Recently when connecting with SSH to my Raspberry Pi, I got a host authenticity warning. I am aware of the way SSH authenticates host and what this message means, however I have no clue what might have caused either client or server to suddenly start reporting this error. I have not made any intentional changes, although it is possible that packages either on Pi's side or connecting OSX (homebrew) were updated.

This was the warning displayed at the connection time:

[~]# ssh pi1
The authenticity of host 'pi1 (' can't be established.
ECDSA key fingerprint is SHA256:XVL4PwzqDdNrmY+/8DeErSAR2gtkHkXo2U+6if8BE44.
Are you sure you want to continue connecting (yes/no)?

Compared to the ssh output from this post the fingerprint is clearly in different format:

ECDSA key fingerprint is 55:5b:0a:76:40:17:61:3f:58:43:74:3b:54:d7:88:34.

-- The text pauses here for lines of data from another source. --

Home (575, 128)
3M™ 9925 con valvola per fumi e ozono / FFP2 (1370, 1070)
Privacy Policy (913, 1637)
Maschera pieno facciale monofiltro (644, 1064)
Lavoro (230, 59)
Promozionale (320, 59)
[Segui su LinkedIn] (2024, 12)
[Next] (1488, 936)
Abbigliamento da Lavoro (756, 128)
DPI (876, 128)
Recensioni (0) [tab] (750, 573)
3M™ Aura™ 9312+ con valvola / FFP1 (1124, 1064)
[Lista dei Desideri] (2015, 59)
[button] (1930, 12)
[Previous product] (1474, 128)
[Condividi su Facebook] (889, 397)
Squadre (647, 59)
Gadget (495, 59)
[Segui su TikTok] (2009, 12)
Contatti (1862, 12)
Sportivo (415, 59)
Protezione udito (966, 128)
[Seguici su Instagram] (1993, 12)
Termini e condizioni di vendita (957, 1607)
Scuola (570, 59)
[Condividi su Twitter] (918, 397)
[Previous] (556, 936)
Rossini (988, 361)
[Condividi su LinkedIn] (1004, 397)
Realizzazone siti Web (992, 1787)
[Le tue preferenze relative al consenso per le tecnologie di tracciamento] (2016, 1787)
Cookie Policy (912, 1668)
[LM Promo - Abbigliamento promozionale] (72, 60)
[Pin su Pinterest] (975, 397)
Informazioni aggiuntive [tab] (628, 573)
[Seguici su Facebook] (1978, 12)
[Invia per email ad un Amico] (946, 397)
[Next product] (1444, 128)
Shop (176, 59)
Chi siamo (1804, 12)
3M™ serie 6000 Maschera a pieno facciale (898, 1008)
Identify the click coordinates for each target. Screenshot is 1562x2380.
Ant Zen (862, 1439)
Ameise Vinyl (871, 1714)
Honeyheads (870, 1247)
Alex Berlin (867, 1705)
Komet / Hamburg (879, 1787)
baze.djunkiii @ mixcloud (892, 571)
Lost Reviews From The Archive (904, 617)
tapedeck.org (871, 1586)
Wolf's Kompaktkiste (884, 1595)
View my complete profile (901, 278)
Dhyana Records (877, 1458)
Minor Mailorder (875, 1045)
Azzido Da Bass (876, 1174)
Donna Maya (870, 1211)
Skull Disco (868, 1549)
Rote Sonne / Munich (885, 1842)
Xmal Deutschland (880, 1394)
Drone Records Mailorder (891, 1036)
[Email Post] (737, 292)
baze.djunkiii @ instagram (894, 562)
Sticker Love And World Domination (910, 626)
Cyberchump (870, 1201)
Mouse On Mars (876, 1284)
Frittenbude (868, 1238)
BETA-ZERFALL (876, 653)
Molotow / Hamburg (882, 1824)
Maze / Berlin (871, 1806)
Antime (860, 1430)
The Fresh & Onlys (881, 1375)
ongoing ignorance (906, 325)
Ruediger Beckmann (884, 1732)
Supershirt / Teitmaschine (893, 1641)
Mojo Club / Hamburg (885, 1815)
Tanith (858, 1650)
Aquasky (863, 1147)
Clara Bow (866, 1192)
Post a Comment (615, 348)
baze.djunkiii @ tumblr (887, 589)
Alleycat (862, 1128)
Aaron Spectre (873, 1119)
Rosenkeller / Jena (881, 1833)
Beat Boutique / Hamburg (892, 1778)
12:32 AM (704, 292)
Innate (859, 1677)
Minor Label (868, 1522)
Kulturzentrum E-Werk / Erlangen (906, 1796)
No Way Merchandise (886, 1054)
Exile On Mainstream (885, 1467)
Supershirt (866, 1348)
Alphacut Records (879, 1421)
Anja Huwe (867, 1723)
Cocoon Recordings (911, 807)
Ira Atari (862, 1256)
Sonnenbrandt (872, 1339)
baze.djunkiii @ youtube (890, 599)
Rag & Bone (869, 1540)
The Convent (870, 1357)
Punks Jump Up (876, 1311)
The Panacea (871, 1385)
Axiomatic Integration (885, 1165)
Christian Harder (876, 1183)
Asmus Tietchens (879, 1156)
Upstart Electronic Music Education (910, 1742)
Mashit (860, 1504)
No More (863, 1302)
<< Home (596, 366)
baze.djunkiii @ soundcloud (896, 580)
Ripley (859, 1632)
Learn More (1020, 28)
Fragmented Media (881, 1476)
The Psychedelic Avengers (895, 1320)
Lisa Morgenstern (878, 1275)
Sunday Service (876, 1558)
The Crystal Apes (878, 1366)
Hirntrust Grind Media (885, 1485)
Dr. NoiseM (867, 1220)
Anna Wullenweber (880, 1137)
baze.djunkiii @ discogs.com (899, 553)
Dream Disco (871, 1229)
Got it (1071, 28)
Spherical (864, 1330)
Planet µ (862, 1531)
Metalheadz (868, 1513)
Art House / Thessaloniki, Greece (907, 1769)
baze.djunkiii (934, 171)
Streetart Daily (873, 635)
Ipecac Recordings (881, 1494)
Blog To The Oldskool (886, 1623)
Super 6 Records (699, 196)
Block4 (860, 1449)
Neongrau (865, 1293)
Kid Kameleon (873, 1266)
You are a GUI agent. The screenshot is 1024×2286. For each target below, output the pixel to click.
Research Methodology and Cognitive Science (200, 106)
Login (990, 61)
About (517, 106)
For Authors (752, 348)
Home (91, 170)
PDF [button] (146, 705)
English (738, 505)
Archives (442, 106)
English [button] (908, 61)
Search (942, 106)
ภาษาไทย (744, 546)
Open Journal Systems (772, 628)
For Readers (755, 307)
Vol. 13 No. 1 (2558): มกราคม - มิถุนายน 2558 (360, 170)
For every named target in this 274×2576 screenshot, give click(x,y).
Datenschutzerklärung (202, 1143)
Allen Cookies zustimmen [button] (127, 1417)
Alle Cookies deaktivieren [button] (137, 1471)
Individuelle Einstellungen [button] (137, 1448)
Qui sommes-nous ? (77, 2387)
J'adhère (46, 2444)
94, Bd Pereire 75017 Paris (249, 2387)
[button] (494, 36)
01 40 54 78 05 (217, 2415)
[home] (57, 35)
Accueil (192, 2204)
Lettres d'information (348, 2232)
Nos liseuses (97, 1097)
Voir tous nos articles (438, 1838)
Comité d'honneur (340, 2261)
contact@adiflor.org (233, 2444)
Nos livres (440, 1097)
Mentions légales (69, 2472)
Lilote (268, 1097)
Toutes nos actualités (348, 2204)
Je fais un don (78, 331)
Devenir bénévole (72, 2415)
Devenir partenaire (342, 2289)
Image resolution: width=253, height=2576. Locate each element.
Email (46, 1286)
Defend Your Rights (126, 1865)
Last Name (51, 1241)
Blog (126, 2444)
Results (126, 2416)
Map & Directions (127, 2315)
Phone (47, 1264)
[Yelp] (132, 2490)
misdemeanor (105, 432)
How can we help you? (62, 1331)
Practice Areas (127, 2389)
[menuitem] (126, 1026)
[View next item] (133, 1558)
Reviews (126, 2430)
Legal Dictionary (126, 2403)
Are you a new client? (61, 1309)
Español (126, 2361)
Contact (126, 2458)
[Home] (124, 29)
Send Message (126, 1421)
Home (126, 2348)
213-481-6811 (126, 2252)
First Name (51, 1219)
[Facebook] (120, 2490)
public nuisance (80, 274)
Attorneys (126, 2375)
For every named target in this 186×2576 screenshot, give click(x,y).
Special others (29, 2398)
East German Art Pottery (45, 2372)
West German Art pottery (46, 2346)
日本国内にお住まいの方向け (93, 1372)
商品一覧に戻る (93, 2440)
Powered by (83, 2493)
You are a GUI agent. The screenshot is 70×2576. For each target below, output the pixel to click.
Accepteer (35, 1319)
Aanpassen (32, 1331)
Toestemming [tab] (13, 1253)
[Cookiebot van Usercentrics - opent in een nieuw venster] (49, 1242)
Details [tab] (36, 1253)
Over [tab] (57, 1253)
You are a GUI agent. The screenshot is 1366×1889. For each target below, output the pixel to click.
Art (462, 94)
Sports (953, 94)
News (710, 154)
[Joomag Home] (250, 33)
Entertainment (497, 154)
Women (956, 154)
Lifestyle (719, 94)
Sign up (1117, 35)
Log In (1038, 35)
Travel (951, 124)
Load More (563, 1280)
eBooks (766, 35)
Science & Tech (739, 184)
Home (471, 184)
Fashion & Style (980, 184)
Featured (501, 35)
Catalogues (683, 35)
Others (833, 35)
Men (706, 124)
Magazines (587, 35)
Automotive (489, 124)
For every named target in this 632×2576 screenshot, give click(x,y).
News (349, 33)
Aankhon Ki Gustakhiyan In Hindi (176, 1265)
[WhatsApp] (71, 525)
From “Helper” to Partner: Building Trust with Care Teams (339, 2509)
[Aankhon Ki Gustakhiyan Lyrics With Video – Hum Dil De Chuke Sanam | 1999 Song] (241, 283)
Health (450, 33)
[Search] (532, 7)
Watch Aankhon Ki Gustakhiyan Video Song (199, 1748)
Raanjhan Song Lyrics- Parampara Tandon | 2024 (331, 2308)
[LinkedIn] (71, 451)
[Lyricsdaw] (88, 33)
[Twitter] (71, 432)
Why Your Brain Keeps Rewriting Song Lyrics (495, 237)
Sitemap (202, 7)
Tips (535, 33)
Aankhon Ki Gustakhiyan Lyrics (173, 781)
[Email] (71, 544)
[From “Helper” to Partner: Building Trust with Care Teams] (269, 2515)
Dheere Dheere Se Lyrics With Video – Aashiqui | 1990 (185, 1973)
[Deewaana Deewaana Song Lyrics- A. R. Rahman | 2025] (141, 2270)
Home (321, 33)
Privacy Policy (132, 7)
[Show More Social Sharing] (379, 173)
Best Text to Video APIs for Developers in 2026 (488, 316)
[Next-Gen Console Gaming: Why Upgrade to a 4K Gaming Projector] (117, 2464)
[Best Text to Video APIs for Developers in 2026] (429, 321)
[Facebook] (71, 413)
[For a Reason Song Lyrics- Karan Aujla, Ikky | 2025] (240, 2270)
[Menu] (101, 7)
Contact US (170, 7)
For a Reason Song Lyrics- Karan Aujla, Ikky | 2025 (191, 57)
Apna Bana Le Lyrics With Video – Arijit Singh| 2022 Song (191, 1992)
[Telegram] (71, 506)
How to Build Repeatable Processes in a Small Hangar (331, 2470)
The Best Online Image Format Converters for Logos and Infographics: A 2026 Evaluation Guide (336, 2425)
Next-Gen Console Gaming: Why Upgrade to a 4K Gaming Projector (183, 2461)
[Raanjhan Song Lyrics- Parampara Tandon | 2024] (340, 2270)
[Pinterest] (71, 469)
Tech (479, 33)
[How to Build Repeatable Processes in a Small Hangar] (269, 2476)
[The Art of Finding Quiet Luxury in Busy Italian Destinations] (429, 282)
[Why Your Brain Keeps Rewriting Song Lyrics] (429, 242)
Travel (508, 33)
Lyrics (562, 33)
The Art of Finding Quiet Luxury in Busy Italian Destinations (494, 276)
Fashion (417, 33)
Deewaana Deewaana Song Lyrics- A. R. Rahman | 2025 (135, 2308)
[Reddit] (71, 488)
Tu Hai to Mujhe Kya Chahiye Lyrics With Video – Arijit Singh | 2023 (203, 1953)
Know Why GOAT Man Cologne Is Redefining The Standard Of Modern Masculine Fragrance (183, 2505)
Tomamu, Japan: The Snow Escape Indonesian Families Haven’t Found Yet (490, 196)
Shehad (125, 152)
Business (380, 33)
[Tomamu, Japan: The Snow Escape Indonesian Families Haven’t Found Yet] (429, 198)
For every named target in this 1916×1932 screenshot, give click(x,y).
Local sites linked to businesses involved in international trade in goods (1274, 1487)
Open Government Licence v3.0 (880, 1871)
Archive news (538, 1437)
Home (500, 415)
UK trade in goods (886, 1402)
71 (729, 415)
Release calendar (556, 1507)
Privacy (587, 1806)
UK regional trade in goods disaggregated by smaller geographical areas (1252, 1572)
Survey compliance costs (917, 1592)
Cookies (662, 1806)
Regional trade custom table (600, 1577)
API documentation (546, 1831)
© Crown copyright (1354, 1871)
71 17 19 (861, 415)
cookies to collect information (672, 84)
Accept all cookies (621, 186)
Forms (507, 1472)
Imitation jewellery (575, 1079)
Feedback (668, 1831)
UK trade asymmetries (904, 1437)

Could a library or packet update cause the authentication mechanism to change recently? If so which? Client-side or server-side?


1 Answer 1


The way how fingerprint is handled has changed in recent version of openssh (on the client-side), so if you want, you can add configuration option to get the fingerprint using the old MD5 function.

For the first connection, you can try:

ssh -o FingerprintHash=md5 pi1

This will cause ssh to use the old MD5 function to get the fingerprint of the host.

You can also put this in your ssh_config, but there is no use for this in later connections, when the host key had already been verified.

  • yes. It is client (connection side).